The Skripal poisonings – have British spies learned the lessons?

When the call came in to the duty officer at MI6 headquarters on the evening of 4 March 2018, it was met with surprise and alarm. One of their agents was lying in a hospital bed, apparently poisoned.
The realisation that Sergei Skripal had been targeted within the UK sent shockwaves through the world of British spies and raised important but difficult questions.
Some of these questions have been answered by this latest report, which found Russian President Vladimir Putin “morally responsible” for the death of Dawn Sturgess.
She unwittingly sprayed herself with the same nerve agent, concealed in a perfume bottle and discarded by the suspected Russian agents who poisoned Skripal.
So have all the lessons been learnt?
One question was whether more could have been done to protect Skripal. Skripal had been recruited to spy for MI6 back in the 1990s, but had then been caught by the Russians before being exchanged as part of a spy swap in 2010.
At the time he came to the UK the assessment of the ongoing risk to him had been relatively low. After all, he had been pardoned. This was, top spies later admitted, a mistaken assumption. As a “settled defector” he also had his own say on what kind of security he wanted and he was clear that he did not want a new identity and a new life. That might have been the only thing to prevent the attack.
The report says there may have been nothing to indicate that a dramatic attack using nerve agent might take place, but it does say there were not updated, regular assessments of the risks he faced.

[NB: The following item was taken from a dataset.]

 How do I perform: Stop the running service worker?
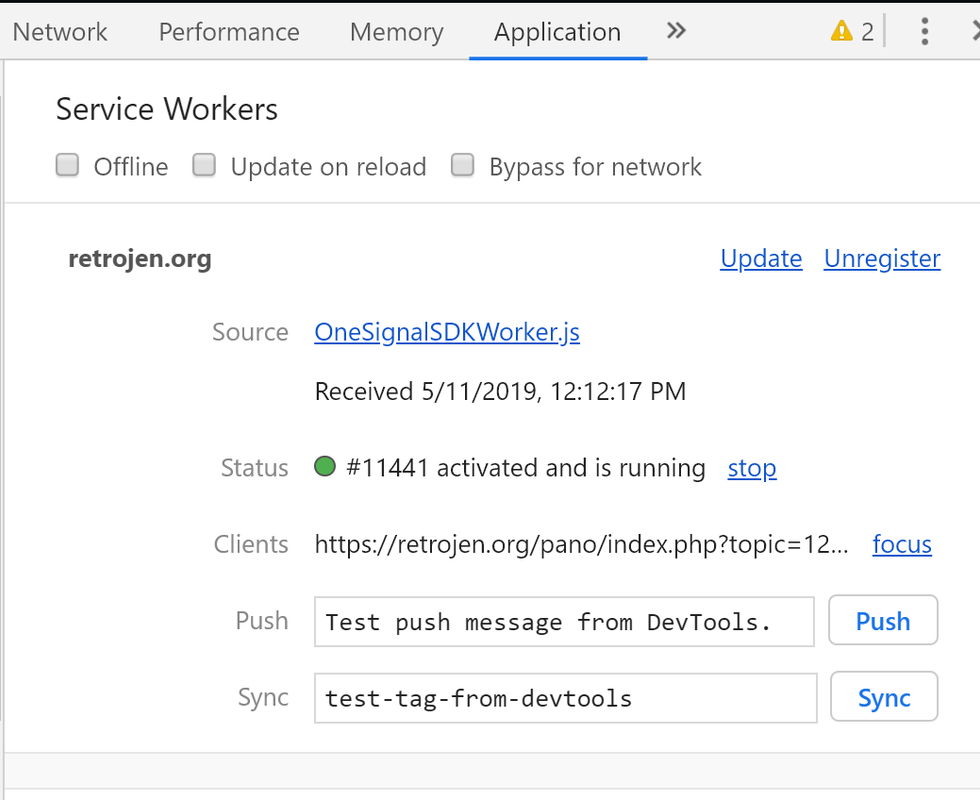[752, 468]
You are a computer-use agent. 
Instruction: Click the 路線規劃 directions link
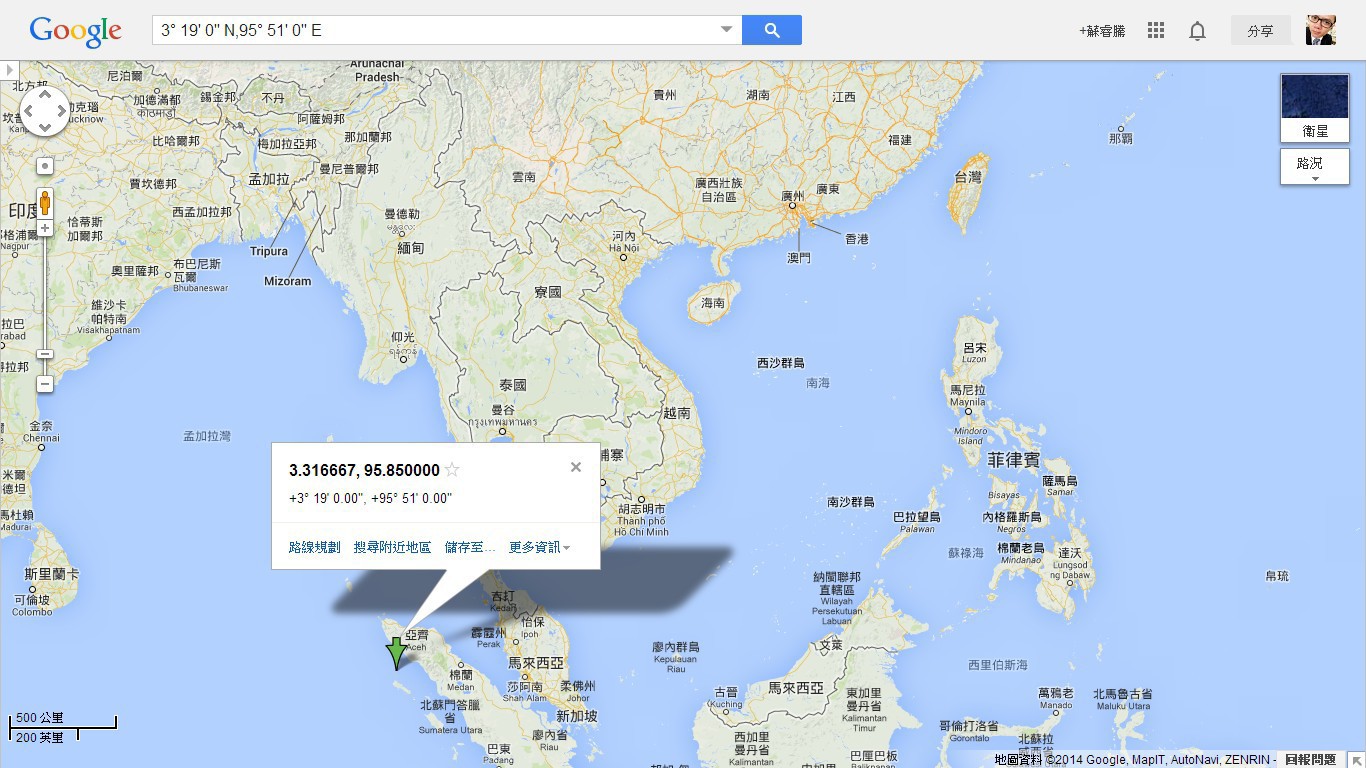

By 2014, the relationship with Russia was darkening thanks to the first crisis over Ukraine. Skripal was also talking to European intelligence services, which may have raised his risk profile. And Putin, a former spy himself, who frequently talks of his hatred for traitors, was not a man to forget betrayal. Nor was the GRU – the Russian military intelligence agency of which Skripal had been a member.
The report suggests the use of Novichok nerve agent was a demonstration of power by the Russian state. But many inside the intelligence world believe what it really was intended to be was a message to others – if they betrayed Russian secrets to Western intelligence, they too would be hunted down even if it took years and even if their family was put at risk.
This lesson was quickly learnt by British intelligence and security services, who immediately after the poisoning placed greater protection around defectors and others at risk in the UK.